Mixed feelings about extreme wealth
At the same time, most Americans have a love-hate relationship with extreme wealth.
“There is a mounting disconnect,” the Harris report found: Six in 10 adults want to become a billionaire one day. Meanwhile, 40% said they despise billionaires. Many also said that billionaires have the responsibility to better society but aren’t doing enough.
As the rich get richer, 66% of adults see wealth inequality as a serious national issue, and nearly half of Americans, or 47%, believe that there should be a limit to wealth accumulation, the report also found.
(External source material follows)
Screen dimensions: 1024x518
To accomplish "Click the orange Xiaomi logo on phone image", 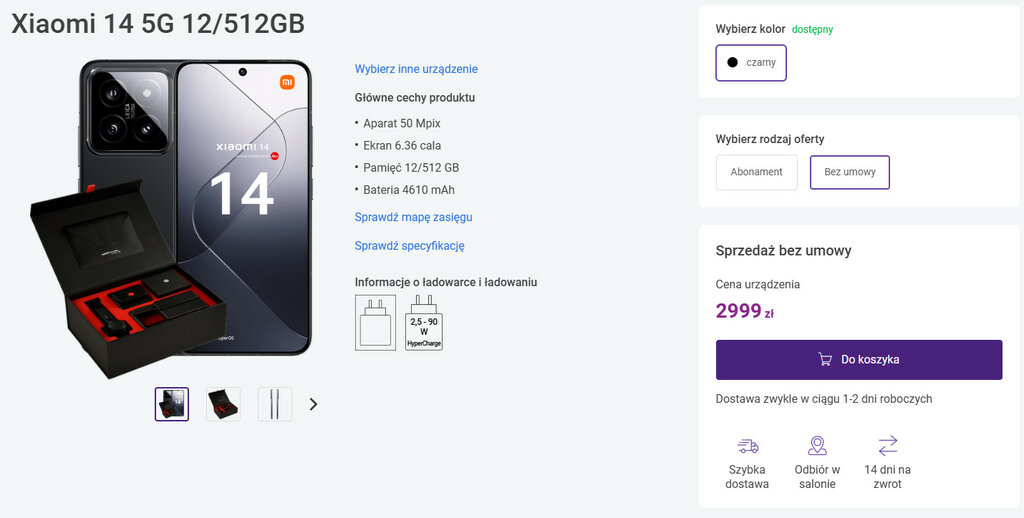I will click(287, 82).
Of those polled, 24% said personal wealth should be capped at less than $1 billion, while 20% said it should be capped somewhere between $1 billion and $10 billion.
There are roughly 200 people in the U.S. who are currently worth more than $10 billion, according to Forbes’ annual ranking of the richest people. Among the top five, Jeff Bezos, Warren Buffett, Bill Gates and Elon Musk are all worth more than $100 billion.
Meanwhile, extreme wealth inequality was exacerbated by the Covid pandemic, other reports also show.
The richest Americans have continued to benefit from owning equities and real estate, particularly last year when both the stock market and home values soared. As of the end of 2021, the top 1% owned a record 32.3% of the nation’s wealth.
On the flipside, the share of wealth held by the bottom 90% of Americans fell since before the pandemic, to 30.2% from 30.5%.
In the Harris poll, 58% of Americans were resentful of wealth accumulation over this period, when others suffered from the financial fallout brought on by the sudden economic downturn.
Taxing the ultra-rich gains support
The widening divide between the haves and have-nots highlights the need for more taxes on the wealthiest, according to a report released in May by Oxfam, the global charity focused on eliminating poverty.
President Joe Biden has his own plan to make the wealthy pay more as part of his 2023 federal budget.
“Right now, the average billionaire — there are about 790 of them or so in America — has a federal tax rate of 8%,” Biden tweeted.
The Billionaire Minimum Income Tax would assess a 20% minimum tax rate on U.S. households worth more than $100 million. Over half the revenue could come from those worth more than $1 billion.
But despite growing public support for higher taxes on the ultra-wealthy, billionaire tax proposals have failed to gain traction.